Krypta

Christus besiegt die Mächte der Finsternis
und des Todes.

Das kommt in der Krypta in Stein gehauen zum
Ausdruck! Hier im "Herzstück" der ganzen
Klosteranlage haben die Chorherren ihre
Gottesdienste gefeiert und das leere Grab verehrt.
Jerusalem war nicht mehr zu erreichen.
Viele Pilger kamen deshalb nach Denkendorf
("Klein-Jerusalem"), um am Grab in der Krypta
zu beten.

Das Licht kommt aus nur einer Lichtquelle, von Osten, von Jerusalem!
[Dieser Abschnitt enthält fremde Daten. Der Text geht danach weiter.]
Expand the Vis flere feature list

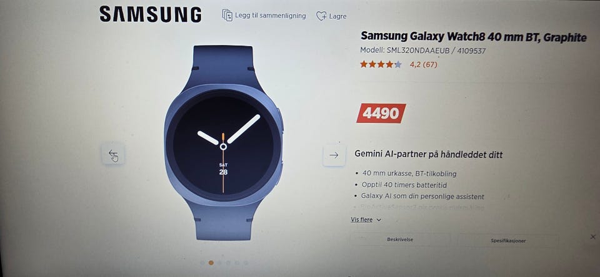(366, 220)
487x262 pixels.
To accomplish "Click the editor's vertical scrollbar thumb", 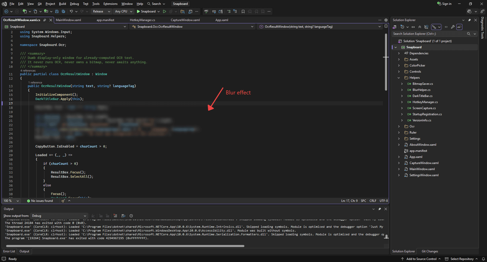I will pyautogui.click(x=386, y=62).
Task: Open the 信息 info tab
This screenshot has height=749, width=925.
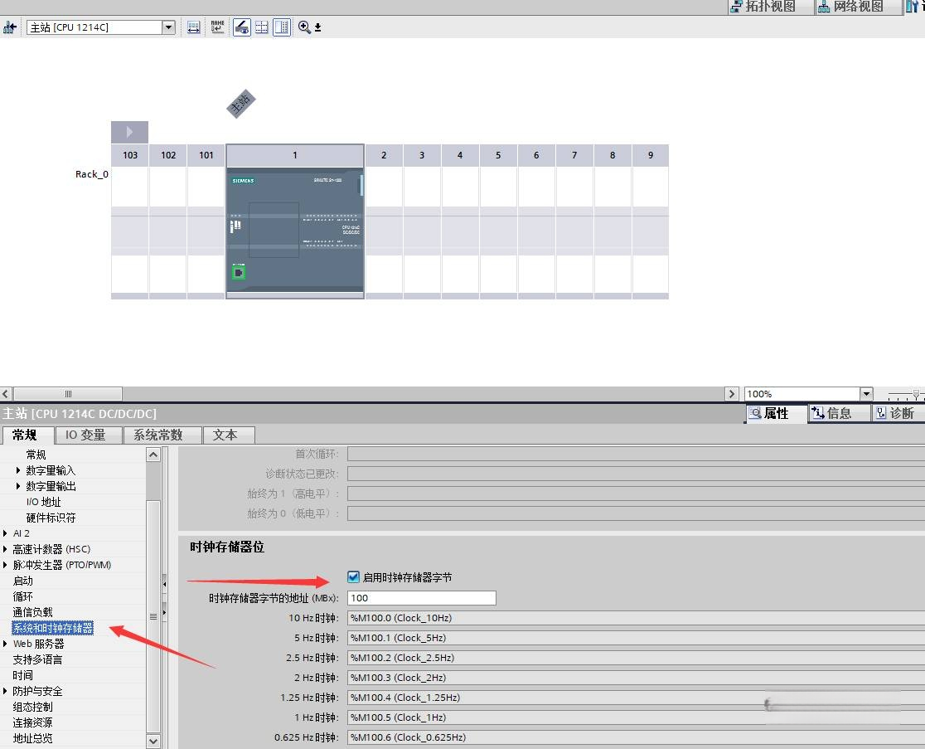Action: coord(840,413)
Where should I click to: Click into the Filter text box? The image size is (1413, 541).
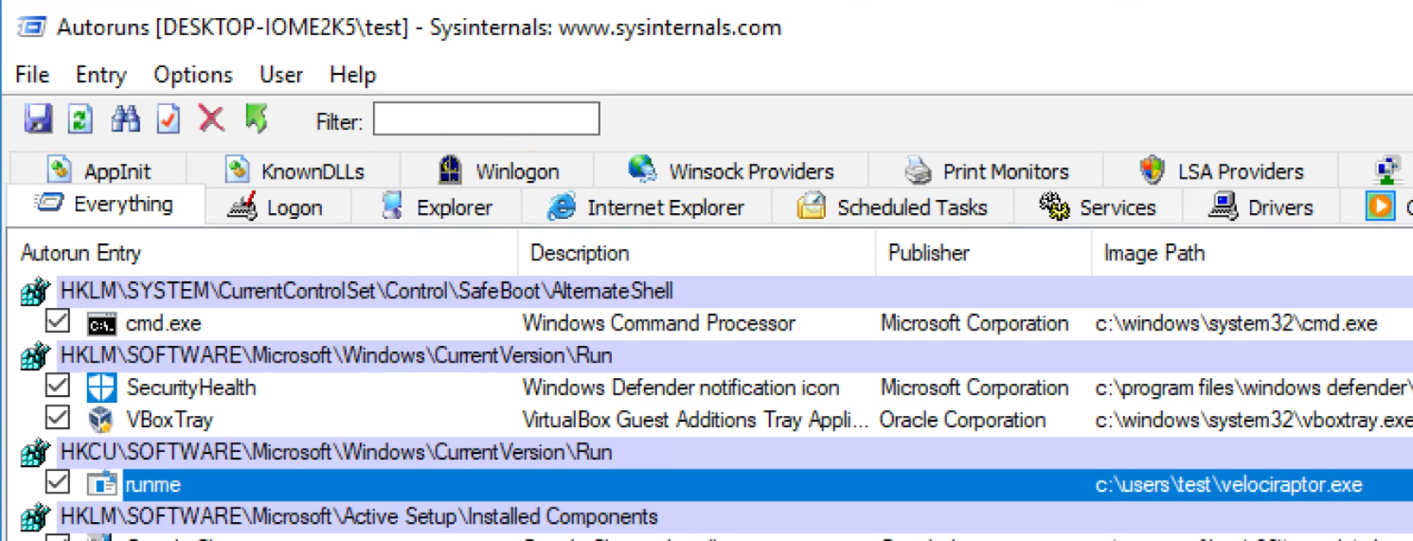coord(486,120)
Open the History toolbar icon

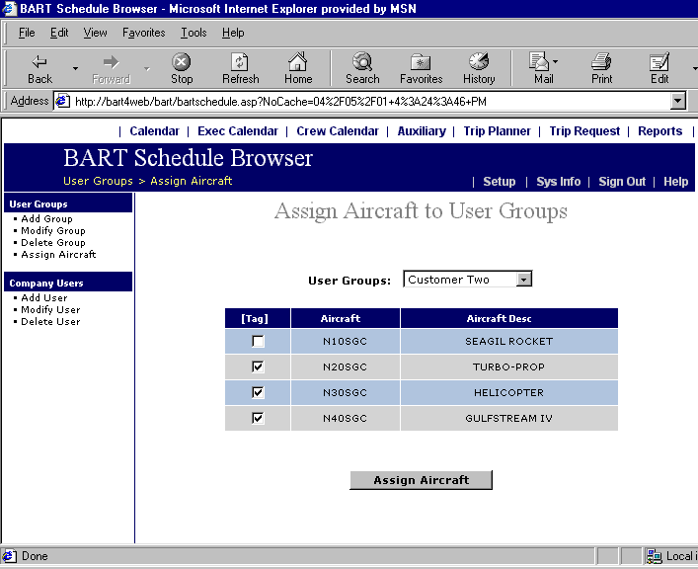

Es fällt auf das Grab,
schmucklos, leer, leerer geht's nicht mehr!
Dorthin, bis in die tiefsten Abgründe des Lebens
und bis in die tiefste Tiefe des Todes ist Christus
hinabgestiegen. Das Grab - Symbol desTodes -
wird zum Symbol des Lebens.
Ein Stockwerk höher, im Gottesdienst der Gemeinde, wird der Auferstandene gefeiert.

Das auffallend schöne und sorgfältig ausgeführte
leicht zugespitzte Tonnengewölbe symbolisiert
Christus. ER hält und trägt was darunter ist.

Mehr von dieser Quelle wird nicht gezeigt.